Research With Broad Health Policy Implications Highlighted in NAMI Decade of the Brain

Arlington, VA -- Several promising, large-scale studies suggest early intervention in schizophrenia may forestall the worst long-term outcomes for this devastating brain disorder, reports the latest issue of The Decade of the Brain, a quarterly science-based publication of the National Alliance for the Mentally Ill (NAMI).

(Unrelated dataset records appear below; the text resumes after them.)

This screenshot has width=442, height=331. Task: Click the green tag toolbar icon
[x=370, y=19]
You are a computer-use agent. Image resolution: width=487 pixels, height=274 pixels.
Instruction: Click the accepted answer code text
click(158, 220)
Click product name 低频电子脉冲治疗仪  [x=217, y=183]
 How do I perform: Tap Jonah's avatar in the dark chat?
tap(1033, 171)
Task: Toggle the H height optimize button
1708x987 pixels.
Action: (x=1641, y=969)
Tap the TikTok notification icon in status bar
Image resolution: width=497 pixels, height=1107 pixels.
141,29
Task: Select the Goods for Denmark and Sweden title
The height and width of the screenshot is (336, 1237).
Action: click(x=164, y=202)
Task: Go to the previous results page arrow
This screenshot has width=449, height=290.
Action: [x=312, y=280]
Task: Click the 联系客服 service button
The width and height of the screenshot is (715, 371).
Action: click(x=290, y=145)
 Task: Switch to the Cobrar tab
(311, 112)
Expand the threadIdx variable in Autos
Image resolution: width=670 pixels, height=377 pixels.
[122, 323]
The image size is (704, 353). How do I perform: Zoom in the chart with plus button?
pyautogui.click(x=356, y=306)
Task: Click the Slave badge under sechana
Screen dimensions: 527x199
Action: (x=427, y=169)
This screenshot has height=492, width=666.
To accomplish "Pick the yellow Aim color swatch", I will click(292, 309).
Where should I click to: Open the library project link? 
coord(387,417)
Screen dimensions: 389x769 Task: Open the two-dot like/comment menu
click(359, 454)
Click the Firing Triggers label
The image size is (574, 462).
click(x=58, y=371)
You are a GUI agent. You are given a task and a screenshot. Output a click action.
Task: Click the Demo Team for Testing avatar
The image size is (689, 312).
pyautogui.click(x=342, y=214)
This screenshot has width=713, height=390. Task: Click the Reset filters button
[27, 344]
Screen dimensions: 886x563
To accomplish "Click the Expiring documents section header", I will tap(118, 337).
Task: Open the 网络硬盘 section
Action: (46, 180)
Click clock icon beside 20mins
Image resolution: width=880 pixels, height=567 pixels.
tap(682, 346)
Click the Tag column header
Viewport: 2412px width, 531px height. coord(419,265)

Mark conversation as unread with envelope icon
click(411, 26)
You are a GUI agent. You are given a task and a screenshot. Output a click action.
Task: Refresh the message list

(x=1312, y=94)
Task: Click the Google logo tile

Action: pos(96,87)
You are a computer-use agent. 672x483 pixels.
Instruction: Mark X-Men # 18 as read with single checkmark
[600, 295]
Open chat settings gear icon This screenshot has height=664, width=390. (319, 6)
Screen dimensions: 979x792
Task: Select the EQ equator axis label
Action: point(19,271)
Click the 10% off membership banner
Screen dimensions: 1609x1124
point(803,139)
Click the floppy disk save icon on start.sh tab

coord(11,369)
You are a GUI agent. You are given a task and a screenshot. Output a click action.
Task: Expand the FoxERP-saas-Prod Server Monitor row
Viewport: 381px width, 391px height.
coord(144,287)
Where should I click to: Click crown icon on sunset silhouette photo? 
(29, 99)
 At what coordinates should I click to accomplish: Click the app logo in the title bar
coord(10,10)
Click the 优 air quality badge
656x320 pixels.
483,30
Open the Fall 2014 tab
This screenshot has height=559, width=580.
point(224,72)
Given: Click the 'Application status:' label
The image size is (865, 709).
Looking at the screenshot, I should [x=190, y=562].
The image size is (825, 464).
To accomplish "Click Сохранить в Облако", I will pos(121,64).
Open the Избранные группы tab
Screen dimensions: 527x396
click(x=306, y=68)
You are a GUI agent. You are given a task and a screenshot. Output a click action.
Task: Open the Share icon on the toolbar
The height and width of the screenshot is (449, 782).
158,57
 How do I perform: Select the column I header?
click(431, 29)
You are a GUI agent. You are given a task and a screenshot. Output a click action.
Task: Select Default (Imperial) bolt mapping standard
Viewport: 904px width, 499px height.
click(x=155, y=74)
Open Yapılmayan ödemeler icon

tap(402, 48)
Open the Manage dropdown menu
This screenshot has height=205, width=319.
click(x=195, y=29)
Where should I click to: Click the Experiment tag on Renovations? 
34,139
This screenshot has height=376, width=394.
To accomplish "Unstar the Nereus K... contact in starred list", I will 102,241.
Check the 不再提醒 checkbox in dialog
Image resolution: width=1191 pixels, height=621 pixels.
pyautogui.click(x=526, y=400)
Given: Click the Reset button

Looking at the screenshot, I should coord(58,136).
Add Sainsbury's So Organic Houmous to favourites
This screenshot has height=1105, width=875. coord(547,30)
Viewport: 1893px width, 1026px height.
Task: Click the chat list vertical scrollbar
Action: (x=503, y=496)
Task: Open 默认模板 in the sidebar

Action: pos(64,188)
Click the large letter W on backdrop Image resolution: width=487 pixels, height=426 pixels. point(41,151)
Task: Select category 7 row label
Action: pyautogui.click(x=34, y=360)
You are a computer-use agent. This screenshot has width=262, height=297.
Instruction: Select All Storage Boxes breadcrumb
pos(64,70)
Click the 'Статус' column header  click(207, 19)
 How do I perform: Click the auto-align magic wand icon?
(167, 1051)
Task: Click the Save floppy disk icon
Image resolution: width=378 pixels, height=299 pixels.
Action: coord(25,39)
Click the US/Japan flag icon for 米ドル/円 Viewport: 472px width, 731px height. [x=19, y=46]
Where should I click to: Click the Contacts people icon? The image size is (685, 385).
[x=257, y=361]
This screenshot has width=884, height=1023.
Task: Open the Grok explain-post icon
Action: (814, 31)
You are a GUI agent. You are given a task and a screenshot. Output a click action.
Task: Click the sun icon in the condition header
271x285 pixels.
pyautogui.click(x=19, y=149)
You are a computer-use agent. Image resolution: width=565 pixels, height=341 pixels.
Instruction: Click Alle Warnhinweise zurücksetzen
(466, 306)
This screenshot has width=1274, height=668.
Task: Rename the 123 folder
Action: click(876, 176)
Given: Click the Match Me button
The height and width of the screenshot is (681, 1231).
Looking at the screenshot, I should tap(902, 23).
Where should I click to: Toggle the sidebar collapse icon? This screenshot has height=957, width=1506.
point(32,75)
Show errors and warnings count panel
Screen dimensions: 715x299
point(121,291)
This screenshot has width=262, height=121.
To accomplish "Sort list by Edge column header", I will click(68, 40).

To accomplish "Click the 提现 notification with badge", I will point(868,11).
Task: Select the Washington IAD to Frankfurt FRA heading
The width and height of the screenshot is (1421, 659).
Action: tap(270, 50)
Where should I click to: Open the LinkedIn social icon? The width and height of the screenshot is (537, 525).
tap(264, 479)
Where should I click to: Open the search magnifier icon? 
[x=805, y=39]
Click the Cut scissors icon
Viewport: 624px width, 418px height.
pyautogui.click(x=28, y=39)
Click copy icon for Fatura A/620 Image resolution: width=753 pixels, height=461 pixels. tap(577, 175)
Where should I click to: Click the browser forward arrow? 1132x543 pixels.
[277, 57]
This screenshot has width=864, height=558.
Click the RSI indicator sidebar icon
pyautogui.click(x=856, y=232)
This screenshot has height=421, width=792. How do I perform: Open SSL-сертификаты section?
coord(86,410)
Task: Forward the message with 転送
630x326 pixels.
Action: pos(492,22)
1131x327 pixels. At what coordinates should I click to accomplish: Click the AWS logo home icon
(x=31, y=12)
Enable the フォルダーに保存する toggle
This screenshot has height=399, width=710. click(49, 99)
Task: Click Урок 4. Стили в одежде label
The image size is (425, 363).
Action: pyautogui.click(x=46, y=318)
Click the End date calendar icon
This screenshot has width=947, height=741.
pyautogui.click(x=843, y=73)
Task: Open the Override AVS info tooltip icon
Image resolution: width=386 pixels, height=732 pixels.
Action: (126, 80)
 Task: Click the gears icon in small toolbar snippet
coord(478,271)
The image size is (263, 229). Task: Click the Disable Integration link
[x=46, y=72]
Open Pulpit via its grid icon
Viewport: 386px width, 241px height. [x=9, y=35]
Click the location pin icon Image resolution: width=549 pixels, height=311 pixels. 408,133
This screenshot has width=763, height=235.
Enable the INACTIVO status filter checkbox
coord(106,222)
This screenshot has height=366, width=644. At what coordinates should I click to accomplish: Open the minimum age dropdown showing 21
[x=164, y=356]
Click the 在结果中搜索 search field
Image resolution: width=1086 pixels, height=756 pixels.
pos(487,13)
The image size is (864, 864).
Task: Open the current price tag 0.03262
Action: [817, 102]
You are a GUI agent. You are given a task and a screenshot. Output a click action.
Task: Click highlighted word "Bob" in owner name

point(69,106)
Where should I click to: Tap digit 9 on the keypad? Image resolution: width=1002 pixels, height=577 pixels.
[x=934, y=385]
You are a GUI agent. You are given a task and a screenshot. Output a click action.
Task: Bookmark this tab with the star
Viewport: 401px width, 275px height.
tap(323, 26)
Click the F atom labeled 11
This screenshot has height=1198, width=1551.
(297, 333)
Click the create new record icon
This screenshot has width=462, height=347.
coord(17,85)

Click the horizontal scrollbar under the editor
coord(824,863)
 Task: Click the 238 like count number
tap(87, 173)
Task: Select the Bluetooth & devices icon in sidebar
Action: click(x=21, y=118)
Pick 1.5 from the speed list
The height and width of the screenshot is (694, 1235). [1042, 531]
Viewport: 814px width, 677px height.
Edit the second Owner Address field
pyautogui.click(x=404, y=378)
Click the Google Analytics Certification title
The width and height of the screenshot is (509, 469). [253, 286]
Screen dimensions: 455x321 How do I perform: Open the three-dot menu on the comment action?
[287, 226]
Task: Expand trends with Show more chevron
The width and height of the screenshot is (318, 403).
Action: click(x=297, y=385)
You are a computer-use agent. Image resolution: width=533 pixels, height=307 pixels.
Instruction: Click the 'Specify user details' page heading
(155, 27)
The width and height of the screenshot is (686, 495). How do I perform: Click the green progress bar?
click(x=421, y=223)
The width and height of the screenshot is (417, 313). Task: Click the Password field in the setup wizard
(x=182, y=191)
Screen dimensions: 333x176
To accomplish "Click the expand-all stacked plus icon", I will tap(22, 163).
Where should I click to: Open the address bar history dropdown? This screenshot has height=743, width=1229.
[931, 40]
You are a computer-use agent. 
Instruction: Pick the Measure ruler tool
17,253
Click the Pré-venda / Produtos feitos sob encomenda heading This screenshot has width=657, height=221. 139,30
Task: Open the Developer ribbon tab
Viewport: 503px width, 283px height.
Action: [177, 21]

Further, some promising data are emerging that augur the possibility of preventing the most debilitating and financially draining symptoms.

"Thousands of American families know that schizophrenia can strike just as teen-aged sons and daughters are poised to advance in education, careers, and adult lives," said Laurie M. Flynn, NAMI's executive director. "The results are usually a quick descent to severe disability that lasts a lifetime and an overwhelming drain on family resources that leads many into crushing poverty."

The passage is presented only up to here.